* **THE PROBLEM**
Repeat all the data exactly, and where a record holds a picture, leave that picture out.

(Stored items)
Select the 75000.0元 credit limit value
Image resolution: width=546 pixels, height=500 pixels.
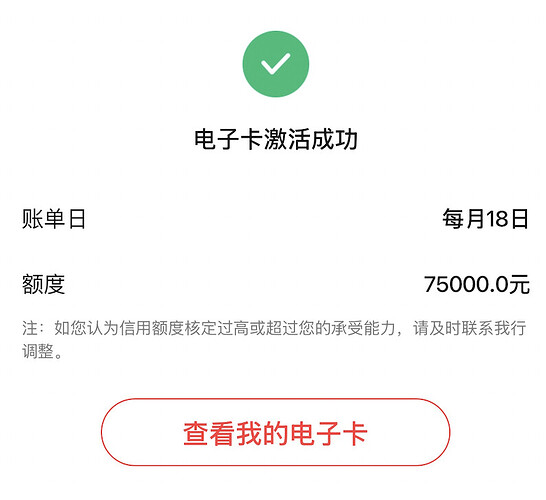(477, 284)
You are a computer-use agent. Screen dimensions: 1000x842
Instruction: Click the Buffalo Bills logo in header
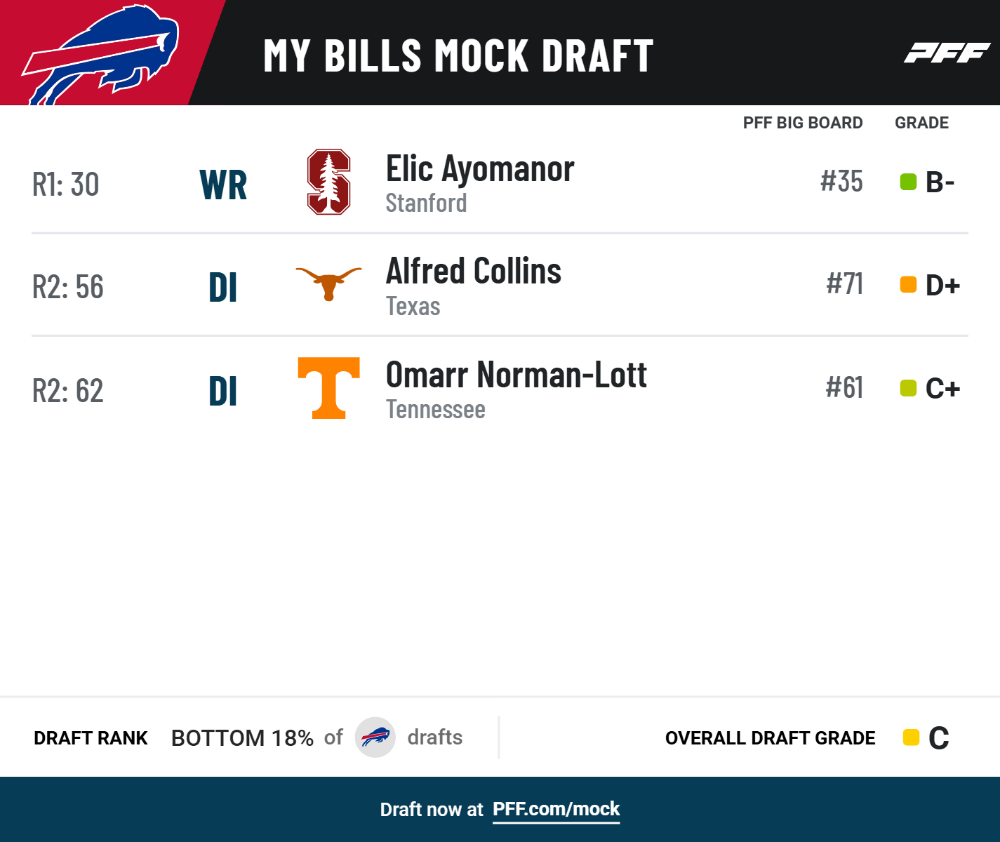[100, 55]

* **COMPLETED EXERCISE**
Select the 75000.0元 credit limit value
Image resolution: width=546 pixels, height=500 pixels.
(477, 284)
You are a computer-use agent. Screen dimensions: 1000x842
Instruction: Click the Buffalo Bills logo in header
[100, 55]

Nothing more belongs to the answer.